U.S. officials consider Whelan a political prisoner and insist they have been diligent in trying to negotiate his release, but so far nothing has panned out. Considering the fact that the White House has successfully secured the release of two other prisoners this year, many are asking why Whelan keeps getting left behind. 

"I was arrested for a crime that never occurred," Whelan said in a recent interview for CNN. "I don't understand why I'm still sitting here."

In April 2022, the U.S. was able to secure the release of Trevor Reed, another former Marine who was serving nine years for assaulting a Russian police officer. Russia released Reed in exchange for the U.S. release of convicted Russian drug trafficker Konstantin Yaroshensko. "We won't stop until Paul Whelan and others join Trevor in the loving arms of family and friends," Biden promised at the time.

In July, Secretary of State Antony Blinken announced that the U.S. had submitted a proposal to Russian authorities for WNBA player Brittney Griner and Whelan's joint release. The proposal included a proposed swap for convicted Russian arms dealer Viktor Bout, who was serving a 25-year sentence in the U.S. However, the Russians rejected that proposal, leaving the White House to continue negotiations over the past five months. 

On Thursday, the U.S. announced they had reached an agreement to secure Griner's release, but they could not do the same for Whelan. Biden said, "This was not a choice of which American to bring home. Sadly, for totally illegitimate reasons, Russia is treating Paul's case differently than Brittney's." Whelan was told that because he was accused of spying on Russia, "they've put me at a level higher than what they did with Trevor [Reed] and Brittney," per his statement to CNN.

How are people reacting?

Though heartbroken, the Whelan family said they were prepared for the news that negotiations to release him failed. In a statement emailed to the media, Whelan's brother said, "The Biden administration made the right decision to bring Ms. Griner home and to make the deal that was possible, rather than waiting for one that wasn't going to happen." Other people did not react as well to the news that Whelan would remain in prison. Some members of Congress expressed their disappointment in the Biden administration because Whelan was left out of another prisoner swap. 

House Minority Leader Kevin McCarthy (R) called the trade for Bout "a gift to Vladimir Putin," and admonished Biden for endangering American lives. McCarthy added, "Leaving Paul Whelan behind for this is unconscionable." Similarly, Sen. Rick Scott (R-Fla.) tweeted, "I'm glad Brittney is coming home … but what about U.S. Marine vet Paul Whelan? He's still held by Putin in Russia. For Biden to give Putin a dangerous arms dealer — someone known as the 'Merchant of Death' — is weak & disgusting. Doing so while leaving Paul behind is unforgivable."

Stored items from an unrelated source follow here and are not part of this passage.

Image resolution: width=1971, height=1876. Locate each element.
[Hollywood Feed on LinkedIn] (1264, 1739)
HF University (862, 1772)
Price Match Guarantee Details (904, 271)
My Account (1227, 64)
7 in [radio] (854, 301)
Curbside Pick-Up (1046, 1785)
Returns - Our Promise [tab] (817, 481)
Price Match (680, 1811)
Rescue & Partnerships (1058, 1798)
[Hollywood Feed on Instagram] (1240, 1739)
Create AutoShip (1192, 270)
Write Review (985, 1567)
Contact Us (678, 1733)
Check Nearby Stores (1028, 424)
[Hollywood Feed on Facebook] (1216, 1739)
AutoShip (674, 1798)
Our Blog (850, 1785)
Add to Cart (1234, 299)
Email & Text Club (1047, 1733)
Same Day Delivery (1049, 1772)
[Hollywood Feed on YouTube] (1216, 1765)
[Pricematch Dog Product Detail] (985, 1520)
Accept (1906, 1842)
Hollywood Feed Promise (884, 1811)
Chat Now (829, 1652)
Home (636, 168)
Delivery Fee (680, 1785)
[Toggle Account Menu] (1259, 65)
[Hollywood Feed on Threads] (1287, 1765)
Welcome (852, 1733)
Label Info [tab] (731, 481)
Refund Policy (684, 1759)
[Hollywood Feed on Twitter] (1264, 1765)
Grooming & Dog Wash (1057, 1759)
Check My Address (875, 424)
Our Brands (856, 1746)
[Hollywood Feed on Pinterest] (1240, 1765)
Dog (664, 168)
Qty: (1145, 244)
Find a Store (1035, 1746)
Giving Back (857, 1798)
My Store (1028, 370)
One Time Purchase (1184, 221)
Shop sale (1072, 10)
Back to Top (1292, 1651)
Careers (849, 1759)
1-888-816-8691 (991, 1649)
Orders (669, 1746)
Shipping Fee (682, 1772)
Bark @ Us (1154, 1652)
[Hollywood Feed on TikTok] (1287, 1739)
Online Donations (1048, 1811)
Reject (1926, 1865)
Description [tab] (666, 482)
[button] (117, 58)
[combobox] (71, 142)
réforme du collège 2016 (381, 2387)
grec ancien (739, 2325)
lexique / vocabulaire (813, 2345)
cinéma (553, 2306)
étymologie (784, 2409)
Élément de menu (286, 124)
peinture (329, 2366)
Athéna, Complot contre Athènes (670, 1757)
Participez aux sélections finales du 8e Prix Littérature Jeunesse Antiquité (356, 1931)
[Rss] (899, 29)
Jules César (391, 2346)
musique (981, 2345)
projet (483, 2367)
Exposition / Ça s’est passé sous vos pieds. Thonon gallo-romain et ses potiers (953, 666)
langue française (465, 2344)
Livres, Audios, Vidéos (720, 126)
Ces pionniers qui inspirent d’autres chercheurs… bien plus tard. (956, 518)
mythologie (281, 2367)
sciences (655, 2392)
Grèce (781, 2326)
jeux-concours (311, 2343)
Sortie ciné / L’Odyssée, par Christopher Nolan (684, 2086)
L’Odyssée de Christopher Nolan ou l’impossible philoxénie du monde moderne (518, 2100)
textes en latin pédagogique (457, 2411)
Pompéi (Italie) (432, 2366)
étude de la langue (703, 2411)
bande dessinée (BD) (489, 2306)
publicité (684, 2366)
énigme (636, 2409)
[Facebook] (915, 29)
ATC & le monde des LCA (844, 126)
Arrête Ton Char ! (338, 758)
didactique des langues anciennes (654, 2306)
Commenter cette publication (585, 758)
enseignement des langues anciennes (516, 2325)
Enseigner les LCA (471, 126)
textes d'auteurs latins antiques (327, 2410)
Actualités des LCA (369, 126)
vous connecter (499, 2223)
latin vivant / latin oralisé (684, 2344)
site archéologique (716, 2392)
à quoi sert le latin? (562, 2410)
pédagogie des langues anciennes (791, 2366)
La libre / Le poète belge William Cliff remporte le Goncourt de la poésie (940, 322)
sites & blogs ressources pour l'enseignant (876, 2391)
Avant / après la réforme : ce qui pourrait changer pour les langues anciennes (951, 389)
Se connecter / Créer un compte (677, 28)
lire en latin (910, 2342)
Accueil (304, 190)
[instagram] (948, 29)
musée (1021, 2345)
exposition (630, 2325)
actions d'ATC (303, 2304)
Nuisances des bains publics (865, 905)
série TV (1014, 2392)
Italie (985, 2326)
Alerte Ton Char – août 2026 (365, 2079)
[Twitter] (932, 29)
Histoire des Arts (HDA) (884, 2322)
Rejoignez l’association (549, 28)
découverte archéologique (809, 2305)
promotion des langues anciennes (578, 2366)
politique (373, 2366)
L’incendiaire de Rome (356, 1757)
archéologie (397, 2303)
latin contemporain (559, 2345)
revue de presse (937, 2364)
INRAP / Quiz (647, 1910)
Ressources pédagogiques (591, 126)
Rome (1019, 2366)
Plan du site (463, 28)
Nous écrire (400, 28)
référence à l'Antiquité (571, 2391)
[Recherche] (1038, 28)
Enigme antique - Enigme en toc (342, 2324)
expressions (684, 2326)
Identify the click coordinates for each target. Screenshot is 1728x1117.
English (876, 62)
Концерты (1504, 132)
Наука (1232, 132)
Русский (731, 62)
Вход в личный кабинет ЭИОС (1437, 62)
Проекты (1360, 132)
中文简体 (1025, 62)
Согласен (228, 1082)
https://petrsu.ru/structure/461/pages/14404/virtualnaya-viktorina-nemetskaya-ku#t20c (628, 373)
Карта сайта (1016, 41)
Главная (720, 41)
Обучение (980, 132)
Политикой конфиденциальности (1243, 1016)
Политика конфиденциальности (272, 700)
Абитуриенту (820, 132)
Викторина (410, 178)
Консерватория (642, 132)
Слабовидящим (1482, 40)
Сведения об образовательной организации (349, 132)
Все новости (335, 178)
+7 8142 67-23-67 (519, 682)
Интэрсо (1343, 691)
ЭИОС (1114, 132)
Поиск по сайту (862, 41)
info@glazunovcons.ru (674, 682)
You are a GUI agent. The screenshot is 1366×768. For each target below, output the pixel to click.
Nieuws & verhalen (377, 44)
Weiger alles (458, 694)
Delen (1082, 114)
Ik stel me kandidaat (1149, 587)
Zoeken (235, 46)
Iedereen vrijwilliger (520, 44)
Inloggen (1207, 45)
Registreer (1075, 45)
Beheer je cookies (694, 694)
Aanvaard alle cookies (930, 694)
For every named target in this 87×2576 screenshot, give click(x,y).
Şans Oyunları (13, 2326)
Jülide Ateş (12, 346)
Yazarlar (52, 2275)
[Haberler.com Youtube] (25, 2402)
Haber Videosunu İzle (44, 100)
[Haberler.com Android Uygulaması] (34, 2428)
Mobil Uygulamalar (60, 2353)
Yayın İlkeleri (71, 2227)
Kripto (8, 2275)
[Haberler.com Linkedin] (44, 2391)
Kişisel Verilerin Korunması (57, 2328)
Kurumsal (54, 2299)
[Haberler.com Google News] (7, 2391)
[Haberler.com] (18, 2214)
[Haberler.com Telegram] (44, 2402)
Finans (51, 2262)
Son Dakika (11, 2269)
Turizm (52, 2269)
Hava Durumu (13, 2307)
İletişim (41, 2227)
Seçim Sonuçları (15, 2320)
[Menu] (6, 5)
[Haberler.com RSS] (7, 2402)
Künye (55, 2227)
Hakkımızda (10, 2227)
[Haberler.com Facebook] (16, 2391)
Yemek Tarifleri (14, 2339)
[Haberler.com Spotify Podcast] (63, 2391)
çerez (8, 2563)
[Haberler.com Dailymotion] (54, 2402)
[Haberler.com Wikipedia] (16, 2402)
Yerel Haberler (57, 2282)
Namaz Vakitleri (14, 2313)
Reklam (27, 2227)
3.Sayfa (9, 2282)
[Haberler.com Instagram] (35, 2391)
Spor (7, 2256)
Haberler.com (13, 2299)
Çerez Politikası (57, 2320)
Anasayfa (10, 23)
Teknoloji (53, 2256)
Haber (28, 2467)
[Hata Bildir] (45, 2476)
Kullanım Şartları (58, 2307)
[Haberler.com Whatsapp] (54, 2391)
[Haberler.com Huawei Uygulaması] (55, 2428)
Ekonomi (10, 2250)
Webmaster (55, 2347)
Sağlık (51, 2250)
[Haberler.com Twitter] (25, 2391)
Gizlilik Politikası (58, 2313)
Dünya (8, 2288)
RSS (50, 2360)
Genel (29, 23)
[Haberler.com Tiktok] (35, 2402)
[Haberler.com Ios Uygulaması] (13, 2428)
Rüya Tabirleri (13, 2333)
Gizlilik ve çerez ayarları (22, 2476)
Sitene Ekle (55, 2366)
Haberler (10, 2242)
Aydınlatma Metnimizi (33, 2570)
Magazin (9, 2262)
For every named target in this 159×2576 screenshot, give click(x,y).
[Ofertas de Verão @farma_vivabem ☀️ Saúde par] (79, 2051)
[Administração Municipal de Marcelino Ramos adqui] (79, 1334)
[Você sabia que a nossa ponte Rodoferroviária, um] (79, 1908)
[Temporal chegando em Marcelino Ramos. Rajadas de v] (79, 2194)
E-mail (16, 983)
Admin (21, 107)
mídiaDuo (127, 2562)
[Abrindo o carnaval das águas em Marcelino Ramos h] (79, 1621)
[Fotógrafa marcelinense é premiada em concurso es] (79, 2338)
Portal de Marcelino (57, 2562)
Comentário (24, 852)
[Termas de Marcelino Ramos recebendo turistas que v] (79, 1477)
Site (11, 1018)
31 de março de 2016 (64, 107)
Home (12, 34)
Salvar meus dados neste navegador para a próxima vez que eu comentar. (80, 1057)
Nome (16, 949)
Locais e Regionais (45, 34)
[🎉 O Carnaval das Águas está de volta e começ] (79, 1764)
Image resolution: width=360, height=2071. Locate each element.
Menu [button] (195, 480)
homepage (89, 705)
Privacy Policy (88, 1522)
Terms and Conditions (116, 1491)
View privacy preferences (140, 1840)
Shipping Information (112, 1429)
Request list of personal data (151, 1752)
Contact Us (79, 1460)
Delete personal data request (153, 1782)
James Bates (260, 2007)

Amid the criticism, some defended Biden, highlighting that the president is still working on getting Whelan home. Former Mike Pence aide Oliva Troye wrote, "The Whelan family has been gracious in their understanding of this and as Americans — we should be united in calling out Putin rather than attacking our own president."

While he said he was happy for Griner, Whelan remains "greatly disappointed that more has not been done to secure my release." He told CNN he "was led to believe that things were moving in the right direction and that the governments were negotiating and that something would happen fairly soon."